— BEGIN EXERCISE MATERIALS —
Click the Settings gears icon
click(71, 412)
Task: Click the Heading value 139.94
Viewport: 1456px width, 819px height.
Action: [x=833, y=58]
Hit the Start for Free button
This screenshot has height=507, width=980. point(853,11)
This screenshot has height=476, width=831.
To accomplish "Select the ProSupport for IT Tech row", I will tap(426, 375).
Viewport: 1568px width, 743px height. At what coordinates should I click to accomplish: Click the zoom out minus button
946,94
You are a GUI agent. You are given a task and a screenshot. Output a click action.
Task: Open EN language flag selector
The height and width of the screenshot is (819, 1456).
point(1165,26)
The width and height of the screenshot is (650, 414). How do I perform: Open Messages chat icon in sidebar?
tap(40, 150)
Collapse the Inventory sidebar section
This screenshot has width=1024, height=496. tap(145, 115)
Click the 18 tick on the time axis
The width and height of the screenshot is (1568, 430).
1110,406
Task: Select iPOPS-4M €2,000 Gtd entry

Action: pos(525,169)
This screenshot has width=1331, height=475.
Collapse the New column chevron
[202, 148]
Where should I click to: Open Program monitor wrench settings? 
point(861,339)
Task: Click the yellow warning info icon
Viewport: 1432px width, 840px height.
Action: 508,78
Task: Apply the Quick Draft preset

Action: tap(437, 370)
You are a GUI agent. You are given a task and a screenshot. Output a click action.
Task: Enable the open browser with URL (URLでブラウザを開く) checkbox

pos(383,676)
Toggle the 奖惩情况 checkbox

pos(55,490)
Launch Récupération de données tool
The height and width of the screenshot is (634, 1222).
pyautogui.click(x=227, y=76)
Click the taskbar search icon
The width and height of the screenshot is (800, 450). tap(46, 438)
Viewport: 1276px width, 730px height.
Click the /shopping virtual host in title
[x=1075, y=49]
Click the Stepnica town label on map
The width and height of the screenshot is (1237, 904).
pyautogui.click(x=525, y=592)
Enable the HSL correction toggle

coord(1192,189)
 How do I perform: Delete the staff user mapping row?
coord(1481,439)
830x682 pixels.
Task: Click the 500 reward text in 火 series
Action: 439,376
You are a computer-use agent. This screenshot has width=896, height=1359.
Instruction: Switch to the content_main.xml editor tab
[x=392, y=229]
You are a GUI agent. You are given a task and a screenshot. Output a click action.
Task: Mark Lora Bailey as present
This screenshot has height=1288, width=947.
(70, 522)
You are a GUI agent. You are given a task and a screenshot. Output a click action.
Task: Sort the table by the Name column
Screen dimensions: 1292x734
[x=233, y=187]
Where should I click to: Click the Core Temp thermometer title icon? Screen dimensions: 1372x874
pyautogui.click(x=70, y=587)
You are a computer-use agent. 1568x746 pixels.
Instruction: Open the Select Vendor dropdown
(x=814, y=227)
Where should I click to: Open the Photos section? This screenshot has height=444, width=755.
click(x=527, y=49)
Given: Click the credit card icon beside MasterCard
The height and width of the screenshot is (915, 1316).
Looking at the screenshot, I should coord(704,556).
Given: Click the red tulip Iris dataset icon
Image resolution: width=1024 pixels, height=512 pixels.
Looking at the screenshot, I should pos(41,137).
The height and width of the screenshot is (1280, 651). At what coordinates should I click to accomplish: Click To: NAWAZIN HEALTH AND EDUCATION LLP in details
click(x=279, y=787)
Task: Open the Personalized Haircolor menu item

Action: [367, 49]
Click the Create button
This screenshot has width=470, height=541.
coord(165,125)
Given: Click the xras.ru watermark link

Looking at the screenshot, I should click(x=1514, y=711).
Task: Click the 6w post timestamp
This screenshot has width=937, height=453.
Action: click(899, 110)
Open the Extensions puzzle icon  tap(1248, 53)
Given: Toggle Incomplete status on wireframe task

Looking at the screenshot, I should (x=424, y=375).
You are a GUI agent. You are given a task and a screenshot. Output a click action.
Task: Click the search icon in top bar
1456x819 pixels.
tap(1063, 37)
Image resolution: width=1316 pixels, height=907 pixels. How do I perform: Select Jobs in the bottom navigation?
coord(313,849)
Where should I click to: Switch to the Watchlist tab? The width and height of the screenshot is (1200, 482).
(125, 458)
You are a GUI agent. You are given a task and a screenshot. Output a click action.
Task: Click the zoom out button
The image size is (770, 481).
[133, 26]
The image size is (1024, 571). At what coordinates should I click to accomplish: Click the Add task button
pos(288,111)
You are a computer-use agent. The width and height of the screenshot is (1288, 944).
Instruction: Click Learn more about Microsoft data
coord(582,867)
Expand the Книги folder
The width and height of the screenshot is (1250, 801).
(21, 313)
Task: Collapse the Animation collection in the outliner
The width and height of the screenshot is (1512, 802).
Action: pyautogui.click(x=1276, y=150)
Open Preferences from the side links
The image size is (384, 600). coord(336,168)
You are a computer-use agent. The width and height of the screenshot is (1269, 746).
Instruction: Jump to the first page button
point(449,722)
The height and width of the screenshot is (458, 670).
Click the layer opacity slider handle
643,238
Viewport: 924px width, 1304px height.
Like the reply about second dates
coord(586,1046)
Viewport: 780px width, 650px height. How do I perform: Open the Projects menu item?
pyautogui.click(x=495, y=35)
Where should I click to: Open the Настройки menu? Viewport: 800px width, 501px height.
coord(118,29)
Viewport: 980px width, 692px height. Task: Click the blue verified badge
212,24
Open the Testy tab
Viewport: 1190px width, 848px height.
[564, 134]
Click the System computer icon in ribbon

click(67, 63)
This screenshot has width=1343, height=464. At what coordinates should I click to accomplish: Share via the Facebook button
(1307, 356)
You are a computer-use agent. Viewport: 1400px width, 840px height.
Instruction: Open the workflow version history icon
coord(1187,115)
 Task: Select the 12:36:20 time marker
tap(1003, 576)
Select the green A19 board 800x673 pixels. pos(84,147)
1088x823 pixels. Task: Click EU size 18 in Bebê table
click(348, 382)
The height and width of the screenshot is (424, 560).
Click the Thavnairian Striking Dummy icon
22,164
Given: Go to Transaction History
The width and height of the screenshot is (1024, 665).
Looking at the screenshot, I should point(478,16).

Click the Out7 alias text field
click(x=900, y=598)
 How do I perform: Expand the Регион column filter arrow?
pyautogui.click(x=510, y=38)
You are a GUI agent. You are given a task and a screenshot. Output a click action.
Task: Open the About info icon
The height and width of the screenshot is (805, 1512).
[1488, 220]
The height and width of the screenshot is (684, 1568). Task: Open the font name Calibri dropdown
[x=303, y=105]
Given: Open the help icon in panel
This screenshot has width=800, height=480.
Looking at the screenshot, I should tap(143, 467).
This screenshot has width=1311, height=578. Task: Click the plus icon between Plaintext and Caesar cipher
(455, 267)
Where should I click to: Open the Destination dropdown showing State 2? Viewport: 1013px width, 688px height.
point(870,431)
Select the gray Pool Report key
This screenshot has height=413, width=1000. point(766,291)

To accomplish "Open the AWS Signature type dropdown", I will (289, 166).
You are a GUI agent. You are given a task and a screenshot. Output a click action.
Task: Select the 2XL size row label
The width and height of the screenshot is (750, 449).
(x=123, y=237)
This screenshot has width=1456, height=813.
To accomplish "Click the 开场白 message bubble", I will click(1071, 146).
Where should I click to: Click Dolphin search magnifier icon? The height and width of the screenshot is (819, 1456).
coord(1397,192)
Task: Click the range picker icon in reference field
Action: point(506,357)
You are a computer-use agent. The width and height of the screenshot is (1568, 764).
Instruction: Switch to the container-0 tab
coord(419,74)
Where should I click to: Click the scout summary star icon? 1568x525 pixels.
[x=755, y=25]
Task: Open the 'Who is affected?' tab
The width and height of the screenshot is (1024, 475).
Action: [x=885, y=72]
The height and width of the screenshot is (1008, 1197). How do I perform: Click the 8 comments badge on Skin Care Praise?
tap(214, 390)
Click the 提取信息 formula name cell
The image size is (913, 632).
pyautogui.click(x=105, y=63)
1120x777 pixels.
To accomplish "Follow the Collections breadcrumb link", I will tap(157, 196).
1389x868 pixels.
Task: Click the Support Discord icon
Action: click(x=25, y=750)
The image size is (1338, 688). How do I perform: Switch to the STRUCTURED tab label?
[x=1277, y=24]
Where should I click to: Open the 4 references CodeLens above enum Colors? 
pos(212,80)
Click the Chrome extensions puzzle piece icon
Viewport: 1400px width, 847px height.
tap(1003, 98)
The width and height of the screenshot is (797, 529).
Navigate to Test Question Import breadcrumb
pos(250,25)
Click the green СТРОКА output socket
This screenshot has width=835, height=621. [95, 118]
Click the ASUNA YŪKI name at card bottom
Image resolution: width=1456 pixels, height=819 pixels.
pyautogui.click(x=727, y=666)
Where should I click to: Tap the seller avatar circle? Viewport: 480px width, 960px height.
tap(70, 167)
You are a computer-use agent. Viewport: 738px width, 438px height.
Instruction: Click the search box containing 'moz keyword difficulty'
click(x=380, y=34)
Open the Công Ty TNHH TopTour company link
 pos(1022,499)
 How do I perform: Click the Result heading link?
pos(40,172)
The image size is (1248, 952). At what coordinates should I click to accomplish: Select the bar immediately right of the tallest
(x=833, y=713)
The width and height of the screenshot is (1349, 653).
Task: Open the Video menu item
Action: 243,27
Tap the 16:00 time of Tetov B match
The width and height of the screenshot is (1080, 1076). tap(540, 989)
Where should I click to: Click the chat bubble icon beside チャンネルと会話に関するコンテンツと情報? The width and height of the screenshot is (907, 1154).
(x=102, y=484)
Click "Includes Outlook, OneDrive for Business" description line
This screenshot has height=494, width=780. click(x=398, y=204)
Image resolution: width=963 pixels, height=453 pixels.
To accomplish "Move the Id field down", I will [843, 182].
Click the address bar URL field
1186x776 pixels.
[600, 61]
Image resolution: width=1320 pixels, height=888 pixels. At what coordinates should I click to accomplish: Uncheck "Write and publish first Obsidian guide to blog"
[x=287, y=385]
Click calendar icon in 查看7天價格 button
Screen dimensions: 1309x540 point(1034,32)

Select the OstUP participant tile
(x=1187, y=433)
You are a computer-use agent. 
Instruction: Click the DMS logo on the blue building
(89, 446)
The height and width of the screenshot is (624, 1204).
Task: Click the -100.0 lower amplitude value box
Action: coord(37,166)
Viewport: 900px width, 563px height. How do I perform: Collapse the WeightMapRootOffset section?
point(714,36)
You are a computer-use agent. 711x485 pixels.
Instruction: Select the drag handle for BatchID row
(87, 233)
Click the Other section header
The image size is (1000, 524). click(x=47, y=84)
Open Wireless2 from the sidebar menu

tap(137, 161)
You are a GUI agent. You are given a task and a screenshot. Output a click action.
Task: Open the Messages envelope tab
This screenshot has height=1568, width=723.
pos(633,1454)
— END EXERCISE MATERIALS —
WHAT TO WORK ON
Rewrite the lines from the start of the records through the line holding "Action: tap(437, 370)", inclusive, as a numbered list, omitting any blank lines.

EXERCISE ANSWER
1. Click the Settings gears icon
2. click(71, 412)
3. Task: Click the Heading value 139.94
4. Viewport: 1456px width, 819px height.
5. Action: [x=833, y=58]
6. Hit the Start for Free button
7. This screenshot has height=507, width=980. point(853,11)
8. This screenshot has height=476, width=831.
9. To accomplish "Select the ProSupport for IT Tech row", I will tap(426, 375).
10. Viewport: 1568px width, 743px height. At what coordinates should I click to accomplish: Click the zoom out minus button
11. 946,94
12. You are a GUI agent. You are given a task and a screenshot. Output a click action.
13. Task: Open EN language flag selector
14. The height and width of the screenshot is (819, 1456).
15. point(1165,26)
16. The width and height of the screenshot is (650, 414). How do I perform: Open Messages chat icon in sidebar?
17. tap(40, 150)
18. Collapse the Inventory sidebar section
19. This screenshot has width=1024, height=496. tap(145, 115)
20. Click the 18 tick on the time axis
21. The width and height of the screenshot is (1568, 430).
22. 1110,406
23. Task: Select iPOPS-4M €2,000 Gtd entry
24. Action: pos(525,169)
25. This screenshot has width=1331, height=475.
26. Collapse the New column chevron
27. [202, 148]
28. Where should I click to: Open Program monitor wrench settings? 
29. point(861,339)
30. Task: Click the yellow warning info icon
31. Viewport: 1432px width, 840px height.
32. Action: 508,78
33. Task: Apply the Quick Draft preset
34. Action: tap(437, 370)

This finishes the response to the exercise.